Du latin subcubare : coucher sous. Démons lascifs revêtant une forme et un comportement féminins afin de soutirer leur semence à des hommes de préférences vigoureux, pour la transmettre ensuite, sous formes d'incubes, à des femmes qu'ils espèrent engrosser. Ce qui ne les empêche pas de venir induire au pêché de luxure des moines, anachorètes et adolescents tourmentés par la puberté.Les succubes peuvent également animer momentanément quelque personne décédée dont les partenaires, après une folle nuit d'amour, retrouvent le cadavre au petit matin. Le R.P Delrio affirme cette possibilité et Florimond de Raemond écrit que les démon s'emparent du corps des trépassés et « ministres de la mort logent parmi les morts. ».
Tout comme l'incubat, le succubat devait donner lieu à des récits salaces : par exemple, l'exorciste Brognoli, particulièrement qualifié et intarissable sur ces questions, nous raconte qu'à Bergame, vers 1650, un jeune homme âgé de 22 ans vit le démon lui apparaître sous la forme d'une jeune fille qu'il aimait beaucoup. A cette vue, il poussa un cri, mais le fantôme lui ordonna de se taire en l'assurant qu'il était sa bien-aimée, qu'elle avait fui de sa maison parce que sa mère l'avait maltraitée et qu'elle venait le voir. Il savait très bien que ce n'était pas sa fiancée, mais un démon ; malgré cela, après quelques paroles et quelques caresses, il consentit à ses désir. Le fantôme lui dit alors qu'il n'était pas sa dulcinée mais un démon, qu'il l'aimait et c'était pour cela qu'il le poursuivait jour et nuit. Brognoli ajoute que ce commerce monstrueux dura plusieurs mois mais que, grâce à son entremise, Dieu délivra enfin le jeune homme qui fit pénitence de ses pêchés.

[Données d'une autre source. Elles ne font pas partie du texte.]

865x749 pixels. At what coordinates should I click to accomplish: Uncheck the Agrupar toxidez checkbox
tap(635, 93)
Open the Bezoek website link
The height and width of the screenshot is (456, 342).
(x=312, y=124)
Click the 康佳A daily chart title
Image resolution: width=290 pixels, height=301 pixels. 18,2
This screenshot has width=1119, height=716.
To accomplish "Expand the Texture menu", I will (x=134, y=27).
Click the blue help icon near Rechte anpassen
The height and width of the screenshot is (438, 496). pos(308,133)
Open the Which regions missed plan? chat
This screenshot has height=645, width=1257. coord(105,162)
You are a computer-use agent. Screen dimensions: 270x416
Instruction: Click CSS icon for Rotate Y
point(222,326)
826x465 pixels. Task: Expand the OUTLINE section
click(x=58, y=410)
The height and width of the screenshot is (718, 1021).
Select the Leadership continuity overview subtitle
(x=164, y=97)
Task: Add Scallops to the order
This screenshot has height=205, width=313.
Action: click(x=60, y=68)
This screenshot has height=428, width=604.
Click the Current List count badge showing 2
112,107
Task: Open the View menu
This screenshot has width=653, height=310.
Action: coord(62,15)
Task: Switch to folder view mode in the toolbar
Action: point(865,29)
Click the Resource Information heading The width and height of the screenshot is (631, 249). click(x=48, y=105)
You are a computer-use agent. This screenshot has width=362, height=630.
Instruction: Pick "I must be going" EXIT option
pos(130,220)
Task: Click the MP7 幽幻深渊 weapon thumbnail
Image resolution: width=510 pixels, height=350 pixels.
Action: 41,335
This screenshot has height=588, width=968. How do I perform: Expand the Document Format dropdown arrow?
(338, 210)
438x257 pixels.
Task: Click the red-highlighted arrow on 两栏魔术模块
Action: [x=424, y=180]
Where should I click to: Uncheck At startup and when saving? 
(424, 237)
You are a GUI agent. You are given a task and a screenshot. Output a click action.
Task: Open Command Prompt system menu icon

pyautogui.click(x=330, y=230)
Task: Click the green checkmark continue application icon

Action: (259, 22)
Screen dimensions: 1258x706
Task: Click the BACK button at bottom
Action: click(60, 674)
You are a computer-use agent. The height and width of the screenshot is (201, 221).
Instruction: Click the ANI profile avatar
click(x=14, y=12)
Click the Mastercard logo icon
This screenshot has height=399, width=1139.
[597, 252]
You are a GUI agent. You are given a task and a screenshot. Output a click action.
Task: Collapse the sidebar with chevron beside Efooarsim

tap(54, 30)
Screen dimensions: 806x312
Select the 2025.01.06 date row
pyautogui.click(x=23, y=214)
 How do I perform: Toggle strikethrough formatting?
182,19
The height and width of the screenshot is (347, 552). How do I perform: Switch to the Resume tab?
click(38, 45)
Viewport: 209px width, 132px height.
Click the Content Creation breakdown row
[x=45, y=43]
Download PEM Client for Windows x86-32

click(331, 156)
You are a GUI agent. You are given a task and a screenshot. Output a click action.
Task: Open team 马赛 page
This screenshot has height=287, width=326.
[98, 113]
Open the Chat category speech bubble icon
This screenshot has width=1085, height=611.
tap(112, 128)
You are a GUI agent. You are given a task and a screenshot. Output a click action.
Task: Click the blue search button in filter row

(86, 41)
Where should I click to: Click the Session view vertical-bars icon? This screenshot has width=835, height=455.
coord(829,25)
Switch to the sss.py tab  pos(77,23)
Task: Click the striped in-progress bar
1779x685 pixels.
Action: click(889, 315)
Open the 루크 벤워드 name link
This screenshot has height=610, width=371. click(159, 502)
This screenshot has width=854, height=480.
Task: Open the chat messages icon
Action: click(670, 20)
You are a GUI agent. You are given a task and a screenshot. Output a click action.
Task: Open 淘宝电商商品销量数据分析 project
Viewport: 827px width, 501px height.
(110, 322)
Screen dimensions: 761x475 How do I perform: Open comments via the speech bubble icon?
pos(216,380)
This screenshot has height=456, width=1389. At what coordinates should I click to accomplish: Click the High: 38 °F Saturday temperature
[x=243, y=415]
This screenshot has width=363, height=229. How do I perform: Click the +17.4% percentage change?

Les relations avec les succubes n'ont pas forcément un caractère agréable : Guaccius compare leur vagin à une caverne glacée et Ambroise Paré met en garde les contemporains en racontant la mésaventure survenue à un apprenti boucher qui était profondément plongé dans ses pensées érotiques et fut étonné lorsqu'il s'aperçut subitement devant lui un diable ressemblant à une belle femme avec lequel, ayant eu affaire, les parties génitales commencèrent à s'enflammer de telle façon qu'il lui sembla avoir le feu dans tout son corps et mourut misérablement.
Certains cercles spirites, dont l'Eglise, condamne véhémentement les pratiques, continueraient à évoquer les succubes à des fins magico-érotiques. Par extension, on donne aussi le nom de succubes aux nymphomanes et aux insatiables fellatrices dont Balzac s'inspirait dans ses Contes drolatiques.